Skip URL`s vs. Server/Directory/Filename Filters

Author Message
Brad Konia 12/01/2004 09:22 am
Can you please explain the difference (if any) between entering a full or partial URL in the "Skip URL`s box" and using the Server/Directory/Filename filters to enter an equivalent URL?

For example, suppose I wanted to prevent OE from spidering any page on www.somedomain.com. As I understand it, I could accomplish this by entering:

http://www.somedomain.com

in the Skip URL`s box

However, couldn`t I also accomplish the same thing by creating a Server filter with the keyword "www.somedomain.com"?

Is there any difference between these two methods?
Oleg Chernavin 12/01/2004 10:38 am
The Skip URLs box should contain:

http://www.somedomain.com/

- please pay attention to the ending slash.

Excluded server keywords should contain:
www.somedomain.com

and it will do exactly the same - stop downloading anything on the specified server. The difference is that the Skip URLs accepts only full URLs to be skipped, while other URL Filters sections can use keywords (parts of URLs with wildcards, etc.)

The reason to add Skip URLs feature was to make processing long lists of exclusions really fast while downloading files. Keywords take much more time to process.

Best regards,
Oleg Chernavin
MP Staff
Brad Konia 12/01/2004 12:55 pm
> and it will do exactly the same - stop downloading anything on the specified server. The difference is that the Skip URLs accepts only full URLs to be skipped, while other URL Filters sections can use keywords (parts of URLs with wildcards, etc.)

» **Complete the following**:
a – In the forum thread on Skip URLs and filters:
(i) What should the excluded server keywords contain for the example domain?
(ii) What detail of the Skip URLs entry does Oleg Chernavin point out?
(iii) Why was the Skip URLs feature added?
b – Proceed with the forum thread on Skip URLs and filters, starting from the point where it stops.
The data that comes after this thread isn't needed for anything here.

» **Available data**:
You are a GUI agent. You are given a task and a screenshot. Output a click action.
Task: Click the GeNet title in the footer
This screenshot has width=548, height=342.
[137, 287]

» **Response list**:
a –
(i) www.somedomain.com
(ii) The ending slash.
(iii) To make processing long lists of exclusions really fast while downloading files.

b –
OK, just to clarify:

When you say that it will "stop downloading" does this mean that it will stop spidering the site entirely, or will it continue to spider the site as per the Level setting, but not save the excluded pages?

For example:

* Suppose I enter http://www.somedomain.com/index.htm in the Skip URL`s box and suppose that page contains a link to http://www.anotherdomain.com.

* Now, further suppose that OE comes across a page that contains a link to http://www.somedomain.com/index.htm

I realize that it won`t download the somedomain.com page. However, will it still parse that page and follow the link to anotherdomain.com, or will it ignore the somedomain.com page entirely and not spider any of its links?
Oleg Chernavin 12/02/2004 06:59 am
It means that it will not follow (download) the links that are not allowed for the download (excluded).

Oleg.